«Alles nur Theaterdonner» transitions news update

Denn dies eben heißt Verkommenheit:
nicht mehr fühlen, wie tief man gesunken ist.
Kurt Tucholsky

Liebe Leserinnen und Leser

Ich bin so gespannt, was am Dienstag passieren wird. Das Brüsseler Berufungsgericht hat Ursula von der Leyen im Fall Pfizergate vorgeladen. Das haben wir dem Belgier Frédéric Baldan zu verdanken, der Einspruch gegen die Ablehnung seines Eilantrags vom 26. Juni erhob, mit dem er ihre zweite Amtszeit verhindern wollte.

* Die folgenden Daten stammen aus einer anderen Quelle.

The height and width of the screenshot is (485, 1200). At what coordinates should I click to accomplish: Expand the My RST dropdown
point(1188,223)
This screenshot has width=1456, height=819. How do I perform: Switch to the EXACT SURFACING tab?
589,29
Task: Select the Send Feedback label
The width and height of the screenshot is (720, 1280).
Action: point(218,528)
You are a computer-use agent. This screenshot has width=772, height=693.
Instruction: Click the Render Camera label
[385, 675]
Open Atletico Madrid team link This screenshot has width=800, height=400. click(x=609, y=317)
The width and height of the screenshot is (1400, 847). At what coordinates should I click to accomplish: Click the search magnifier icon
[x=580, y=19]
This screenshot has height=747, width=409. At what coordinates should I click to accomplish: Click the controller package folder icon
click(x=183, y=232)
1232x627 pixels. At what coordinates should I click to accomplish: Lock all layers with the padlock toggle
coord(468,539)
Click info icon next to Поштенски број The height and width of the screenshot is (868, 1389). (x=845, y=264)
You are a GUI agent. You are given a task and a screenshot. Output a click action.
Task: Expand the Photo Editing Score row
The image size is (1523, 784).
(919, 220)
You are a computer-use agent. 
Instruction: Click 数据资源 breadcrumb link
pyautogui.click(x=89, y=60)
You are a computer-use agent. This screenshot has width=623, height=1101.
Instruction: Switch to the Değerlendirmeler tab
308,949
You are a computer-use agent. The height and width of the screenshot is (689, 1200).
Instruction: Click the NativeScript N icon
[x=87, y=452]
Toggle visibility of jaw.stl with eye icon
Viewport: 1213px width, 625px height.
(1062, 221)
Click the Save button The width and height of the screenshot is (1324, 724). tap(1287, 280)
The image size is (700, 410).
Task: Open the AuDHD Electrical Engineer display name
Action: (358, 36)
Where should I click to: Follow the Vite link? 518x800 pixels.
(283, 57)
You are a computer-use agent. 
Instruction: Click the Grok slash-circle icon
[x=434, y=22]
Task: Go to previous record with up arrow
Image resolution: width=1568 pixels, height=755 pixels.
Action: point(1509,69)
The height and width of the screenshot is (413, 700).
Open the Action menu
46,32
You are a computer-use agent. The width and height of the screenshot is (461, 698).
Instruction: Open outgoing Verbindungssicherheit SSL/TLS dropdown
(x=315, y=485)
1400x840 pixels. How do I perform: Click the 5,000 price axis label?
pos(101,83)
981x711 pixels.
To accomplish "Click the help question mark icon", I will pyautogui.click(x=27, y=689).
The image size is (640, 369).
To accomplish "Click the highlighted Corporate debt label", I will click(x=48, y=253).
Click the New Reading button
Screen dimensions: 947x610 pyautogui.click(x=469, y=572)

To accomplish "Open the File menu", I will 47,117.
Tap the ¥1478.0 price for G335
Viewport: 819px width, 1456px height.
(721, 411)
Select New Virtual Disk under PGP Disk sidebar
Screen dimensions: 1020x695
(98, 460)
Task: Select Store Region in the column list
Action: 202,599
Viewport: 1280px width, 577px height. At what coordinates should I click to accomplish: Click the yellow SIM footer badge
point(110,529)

Sein Einsatz hatte Erfolg: Am letzten Donnerstag lieferten Baldan und ein Gerichtsdiener die Vorladung direkt in der Parteizentrale der Europäischen Volkspartei ab. Eine gute Strategie: Denn jetzt können «Röschen» und ihre Kollegen nicht mehr behaupten, sie hätten nichts gewusst von dem Termin.

Auch im sonnigen Spanien dürfen wir gerade einem unterhaltsamen Justiz-Spektakel zuschauen: Begoña Gómez, Gattin unseres «Corona-Kerkermeisters» Pedro Sánchez, hatte am Freitag ihren Gerichtstermin. Angeklagt ist sie wegen mutmaßlicher Vorteilsnahme und Korruption in der Privatwirtschaft, es geht um zig Millionen Euro verprasster Steuergelder.

Seit Monaten bemüht sich Sánchez, seine Frau als Opfer einer Schmutzkampagne der Ultrarechten darzustellen. In peinlichster Weise spannte er dafür seine Hofberichterstatter ein und drückte auf die Tränendrüse (hier und hier). Auch die Gerichtsverhandlung, bei der Gómez am Freitag aussagen sollte, war ein einzigartiges Spektakel, wie kritische Anwälte berichten (hier, hier und hier).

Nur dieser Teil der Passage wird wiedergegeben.